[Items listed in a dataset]
※ ※ ※

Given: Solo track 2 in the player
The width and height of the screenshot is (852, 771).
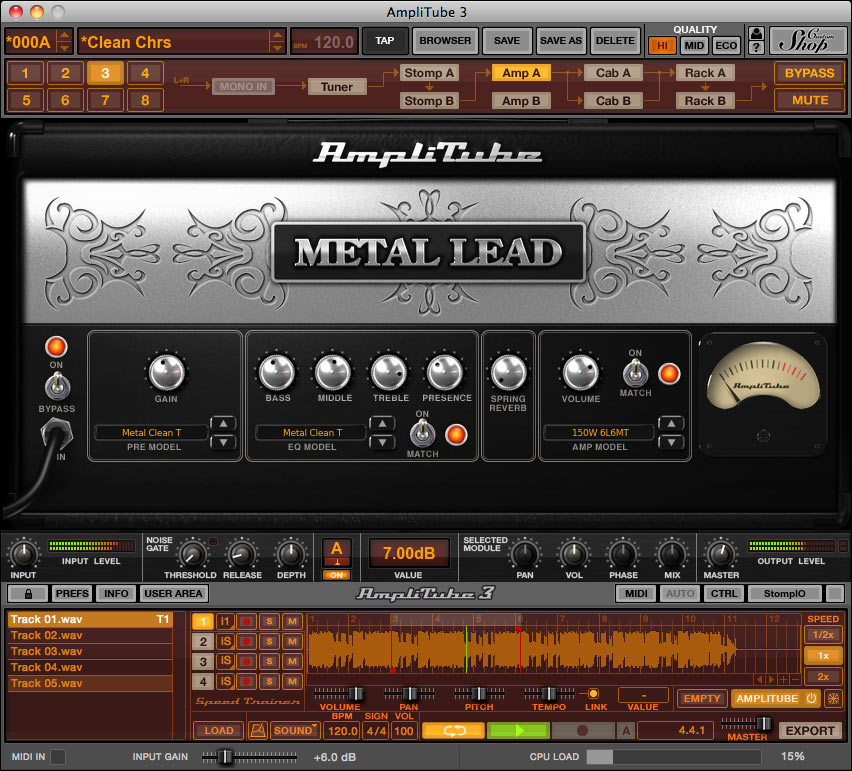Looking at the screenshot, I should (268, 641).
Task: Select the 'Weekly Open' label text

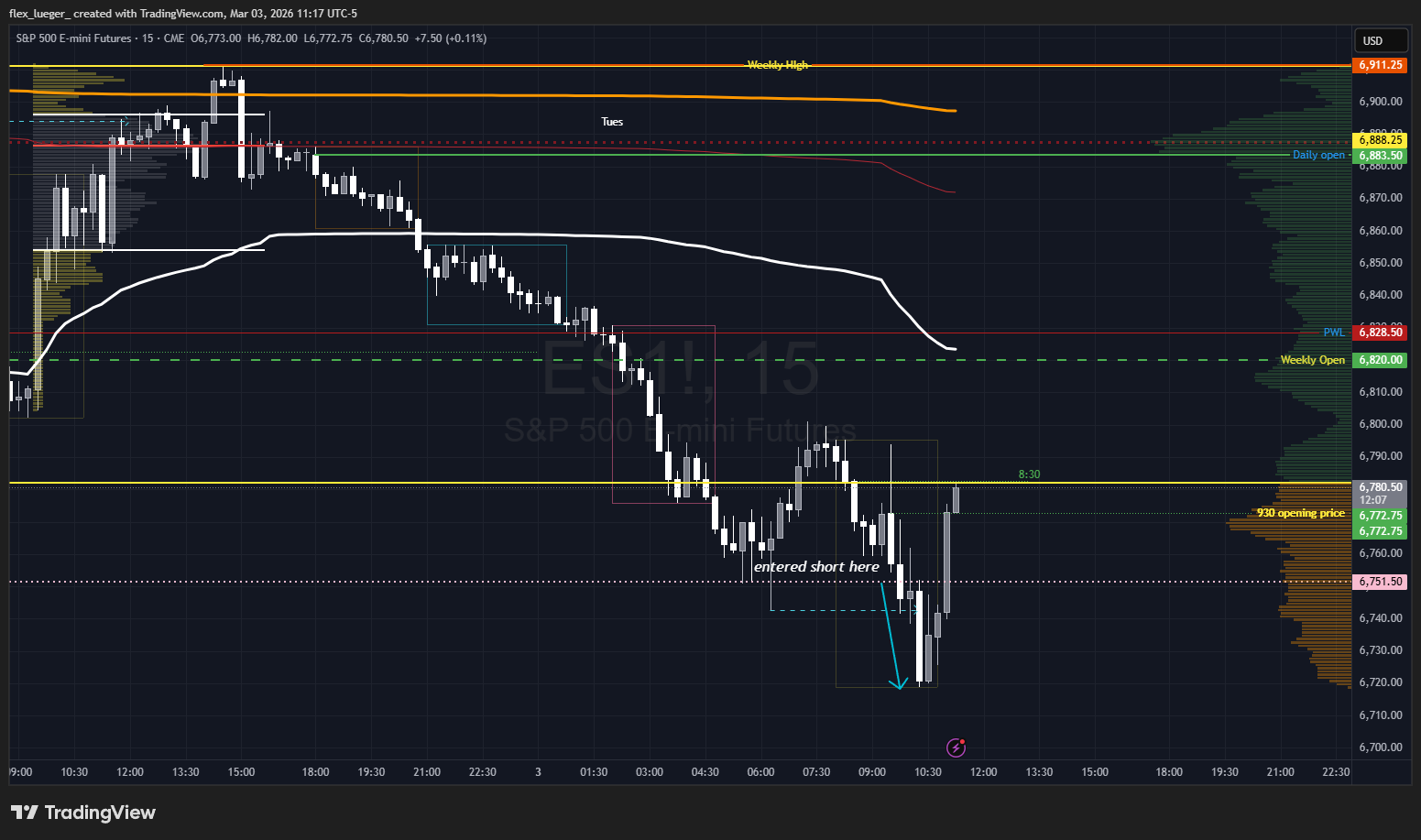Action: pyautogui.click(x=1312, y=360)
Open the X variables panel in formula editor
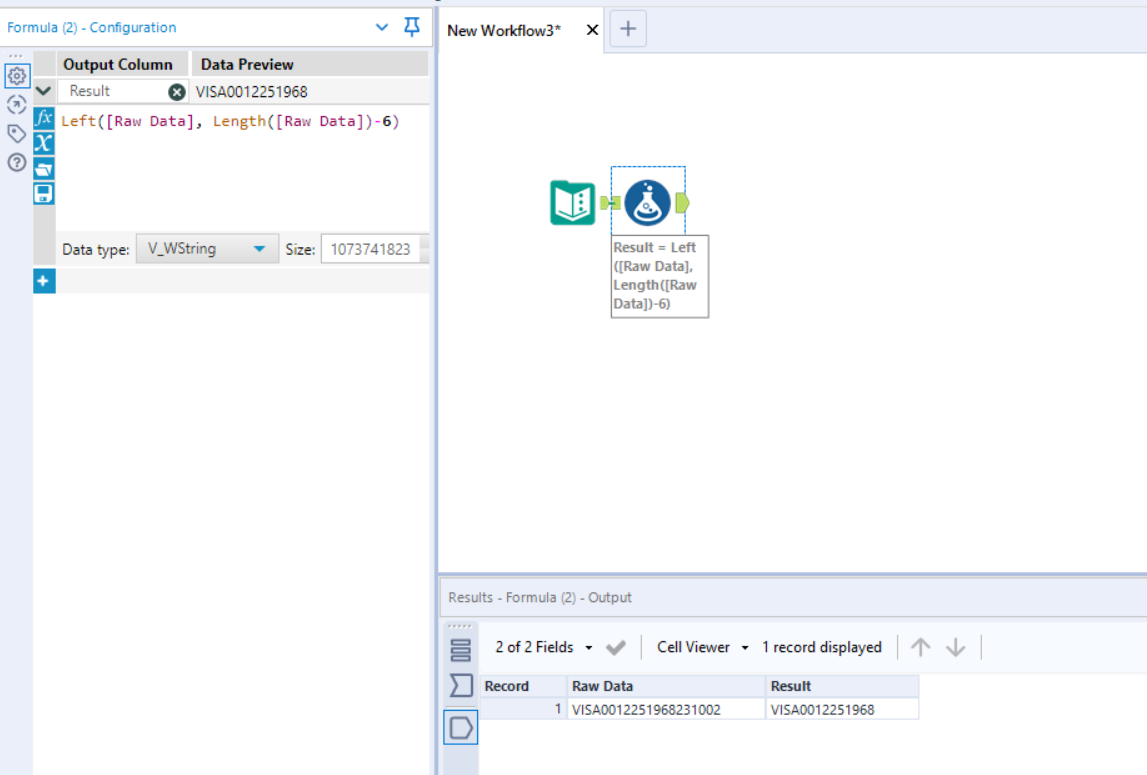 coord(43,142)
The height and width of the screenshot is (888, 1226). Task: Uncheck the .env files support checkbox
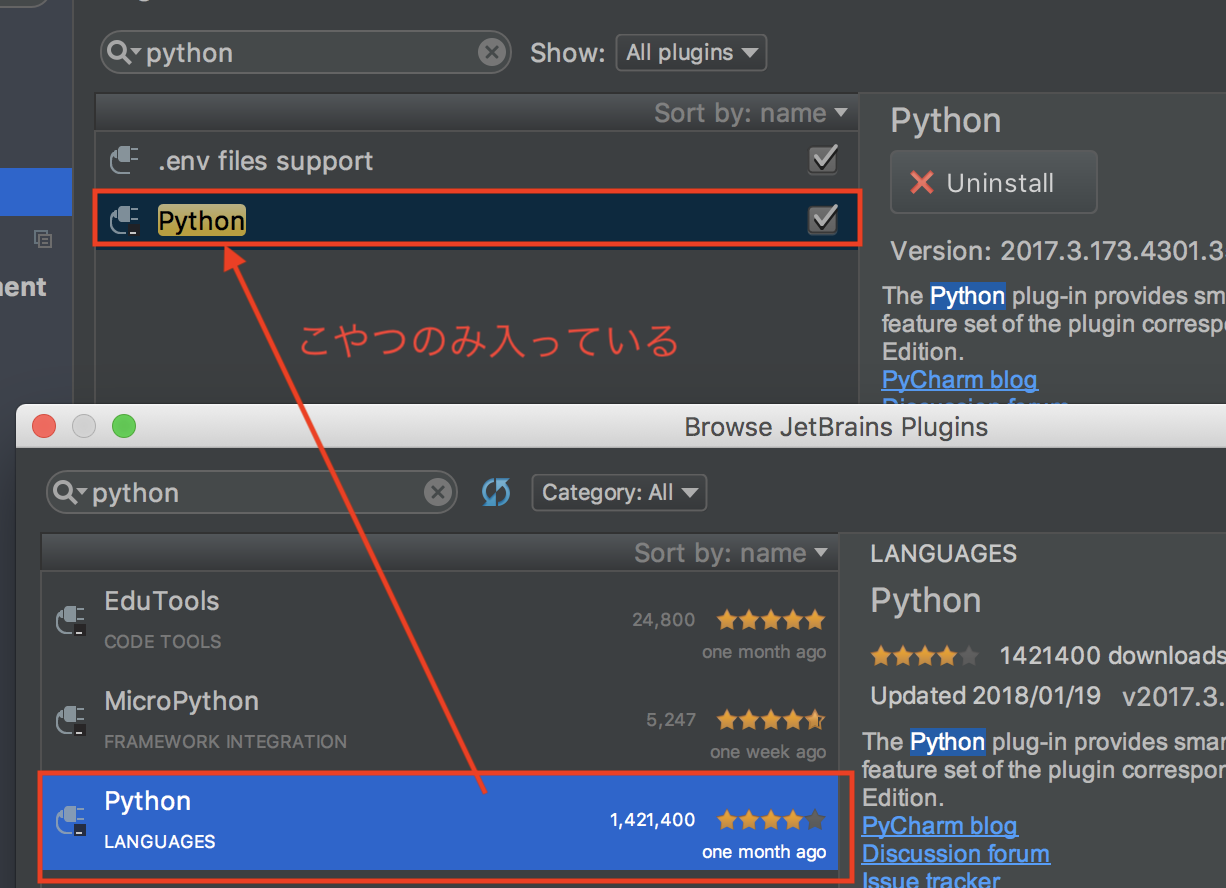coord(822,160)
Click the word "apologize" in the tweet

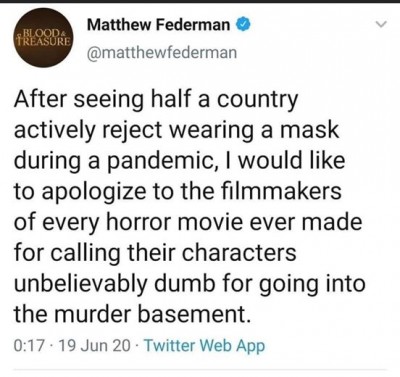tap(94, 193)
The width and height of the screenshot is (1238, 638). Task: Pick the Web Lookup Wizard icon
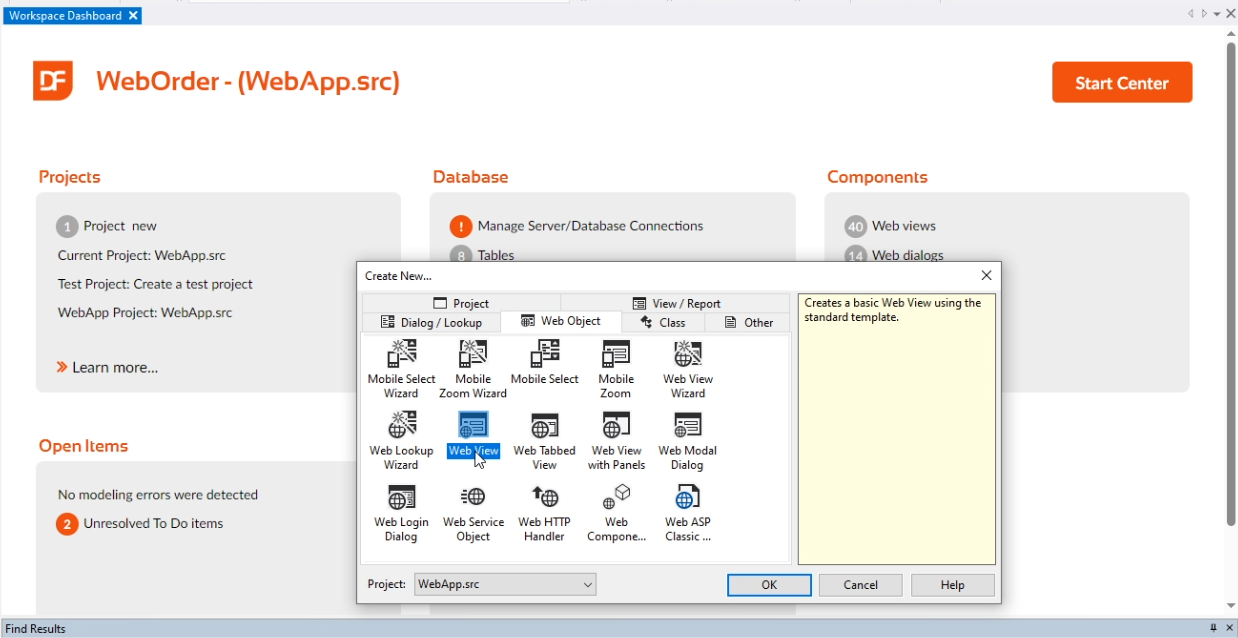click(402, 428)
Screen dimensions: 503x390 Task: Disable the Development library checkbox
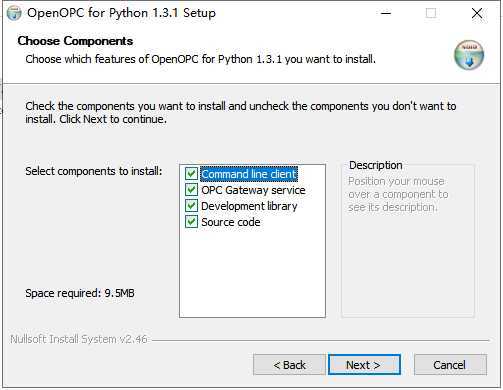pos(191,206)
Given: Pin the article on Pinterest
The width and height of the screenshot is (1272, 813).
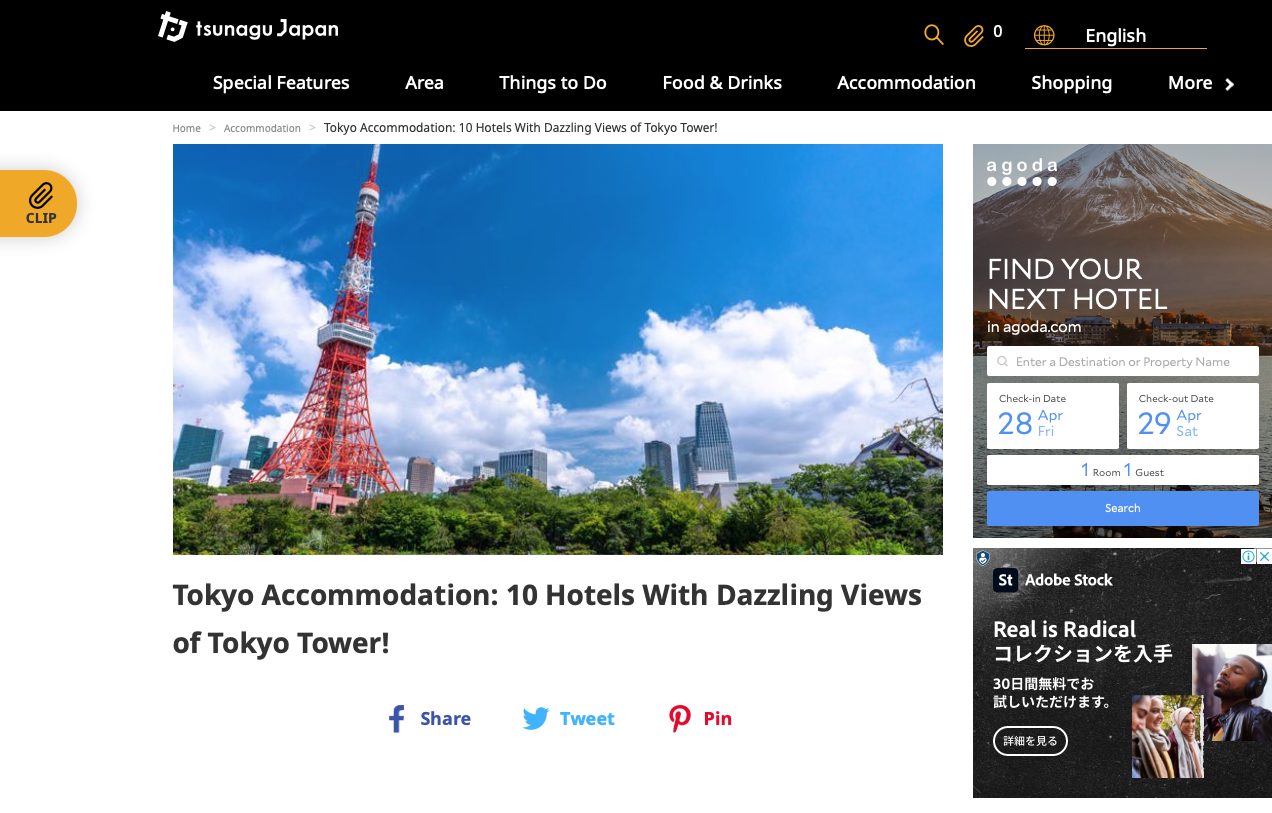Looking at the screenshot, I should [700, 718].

※ ※ ※

Return every line of the data above exactly, and omit all pictures.

Given: Solo track 2 in the player
The width and height of the screenshot is (852, 771).
Looking at the screenshot, I should (268, 641).
Task: Select the 'Weekly Open' label text

Action: pyautogui.click(x=1312, y=360)
Open the X variables panel in formula editor
 coord(43,142)
The height and width of the screenshot is (888, 1226). Task: Uncheck the .env files support checkbox
coord(822,160)
Click the word "apologize" in the tweet

tap(94, 193)
The width and height of the screenshot is (1238, 638). Task: Pick the Web Lookup Wizard icon
click(402, 428)
Screen dimensions: 503x390 Task: Disable the Development library checkbox
pos(191,206)
Given: Pin the article on Pinterest
The width and height of the screenshot is (1272, 813).
Looking at the screenshot, I should [700, 718].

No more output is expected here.